Saturday, June 5, 2010

Into the Field

Kathy Randall: Lela, Maseno Division, Kenya
Growing up as a Preacher's Daughter, I have had the opportunity to go
to many funerals and interments. I became accustomed to the routine of
visitation, service, and driving out to the cemetery with the hearse
leading the way. My mother would have us stand at the edges of the
crowd, respectfully silent, even if we did not directly know the
deceased. Today, I was present at my first burial.
Our team arrived to our first homestay yesterday, knowing that today
would be our chance to observe (and participate) in a local burial
service. Last night we went to sleep listening to the amplified
recordings broadcast from the house behind our host's where the wake
was taking place. This morning, we watched our host and a score of
mamas preparing the meal that would be served after the service.
Around ten in the morning, we heard the beginning of the testimonies
of those who knew Susana.
Susana was a grandmother suffering from AIDS. Our director, Ellen
Daniels-Howell, had met her once before, and learned some of her
story. Susana and her daughter-in-law lived in their clay house with
the tin roof, working in their shamba (field), raising maize and peas
and other subsistence goods, struggling to survive. The
daughter-in-law (also sick, also a widow) will have to leave the
house, since the property is not traditionally hers. Unfortunately,
our team did not have the opportunity to meet Susana, but we did honor
her today by our presence at her burial.
We went out her backyard around noon, to go observe and listen to the
testimonies. This tradition of eulogy is continuous, with anyone who
desires to speak about the deceased approaches the microphone and
extemporizes for a unset period of time. When we arrived, we were
found seats in the shade, (with the ubiquitous KenPoly chairs), and we
settled down to see what we could see and hear what we might hear.
We listened to the Dhluo testimonies, with periodic spurts of singing
and clapping, watching the crowd grow and watch us. We estimate that
at least three hundred mourners showed up to show their respects for
Susana. After three hours of sitting and watching, we were told that
we should go take our offering up under the tent. We queued with our
shilling notes in hand, and entered the tent. Shuffling and humming
along to the a capella choir, we approached the place where we were to
deposit our offering. The black plastic bowl was placed on the lace
covering the coffin, directly next to the small plexiglass window
directly over Susana's face, allowing us to see her face, preserved in
death.
We returned briefly to our seats in the shade, but soon our guide told
us to come get behind the choir, again inside the tent. We gathered
again, not really knowing exactly what was about to happen (a common
occurrence here). Soon, we began to sing, and move forward in a long
train toward the shamba off to the side. The coffin followed us
closely as we came up to the grave already dug deep.
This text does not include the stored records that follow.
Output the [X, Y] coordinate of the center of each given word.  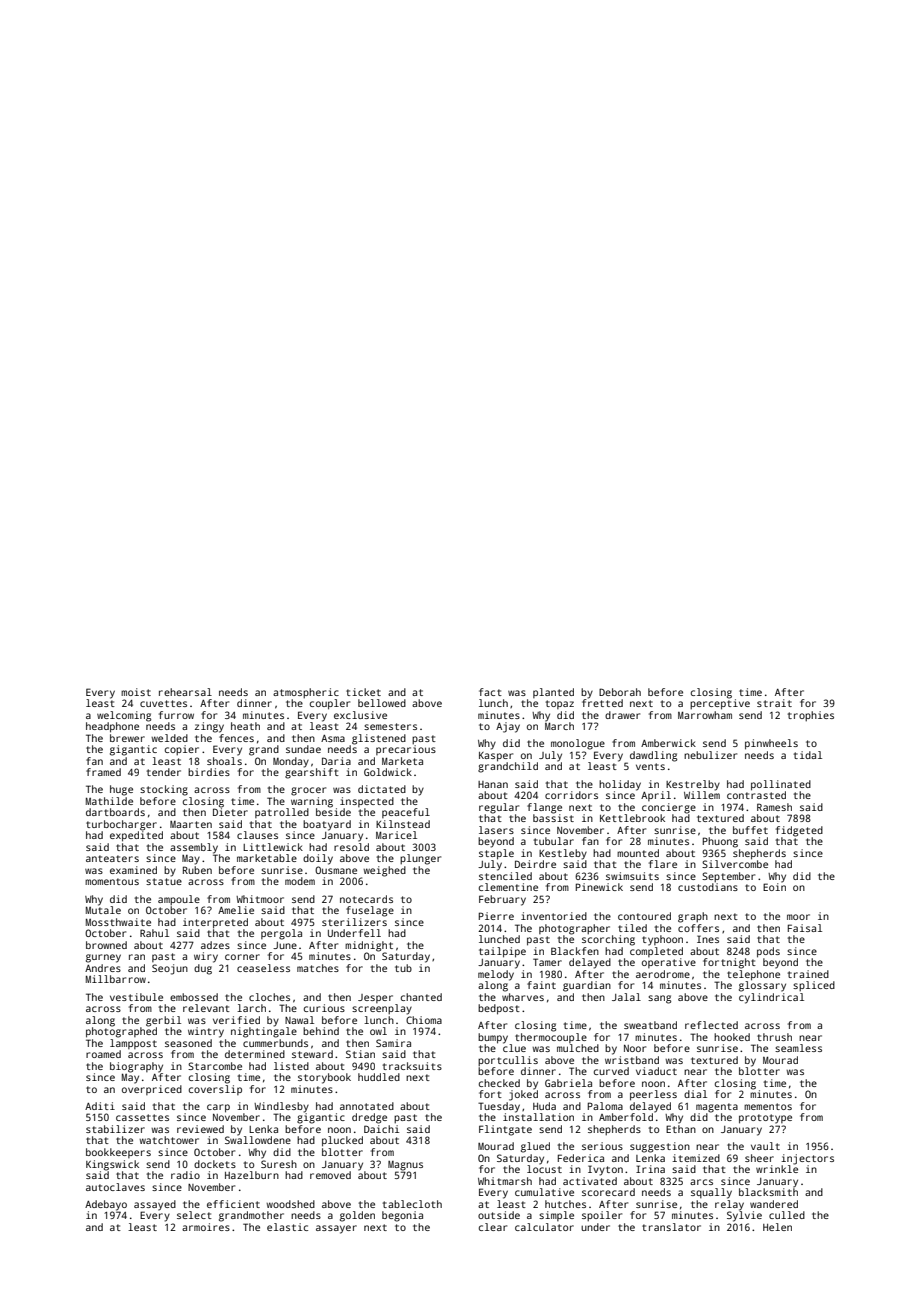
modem [300, 881]
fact [490, 692]
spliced [814, 986]
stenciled [505, 876]
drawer [622, 715]
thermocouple [551, 1038]
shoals [224, 761]
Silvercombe [735, 864]
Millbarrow [116, 979]
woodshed [290, 1204]
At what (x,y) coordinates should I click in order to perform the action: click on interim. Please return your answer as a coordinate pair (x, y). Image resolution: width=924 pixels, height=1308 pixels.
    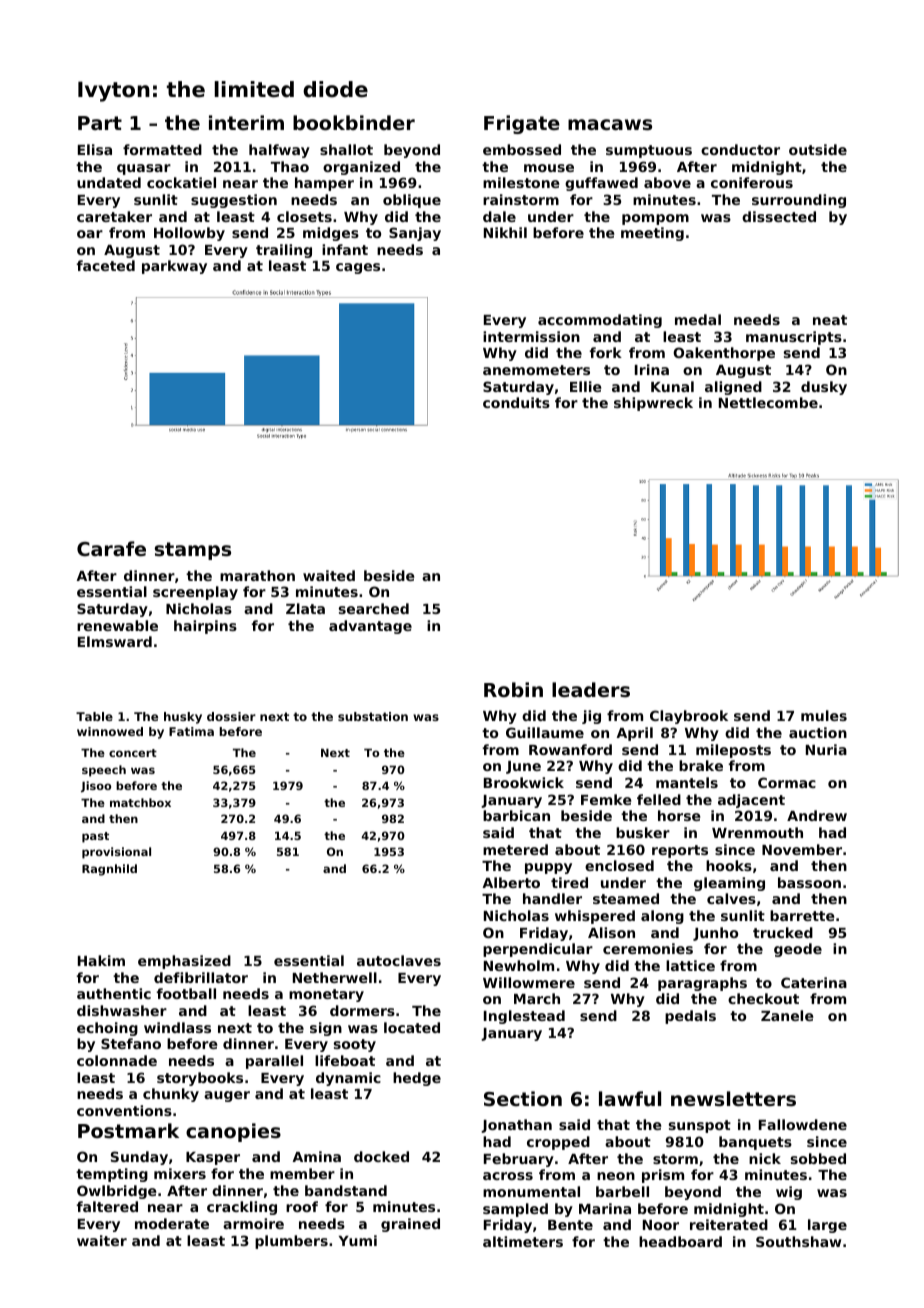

We continued to sing, and the preachers read from their service books,
and then four young men jumped into the hole, to receive the coffin,
to lower it down to the bottom of the hole. After they lowered it in,
and jumped back out, the preacher shoveled a spade of red clay onto
the lace covered coffin, with the appropriate words (presumably. I
don't know for sure since they, as the complete rest of the service,
were spoken in Dhluo). We prayed. As we continued to sing, the spade
and two hoes were taken up to completely fill in the grave as we
remained standing around the quickly shallowing grave.
Many hands make short work, the young men rotating between the tools
taking a five foot hill and a five foot hole to level ground in about
fifteen minutes. As they worked, periodically ringing the tools
together to shake off packed clay, spare stalks of the maize from the
field Susana is now buried in came in with the dirt. As the hill
vanished, the crowd closed in around the newly covered grave, and a
final chorus was sung. "Going home to Jerusalem" hope and expectation
gathering in as we closed the service with a final prayer.
In all of my experience of Interments, the burying part is the one
that is hidden from view, not part of our cultural experience. Here,
in Kenya, we waited to see the whole process, so that we could be
assured that each this was indeed a circumstance when we enter our
deceased into the fertile soil. To be buried in your own field, out of
necessity or poetry, seems fitting, especially here where their lives
are so closely linked with this land.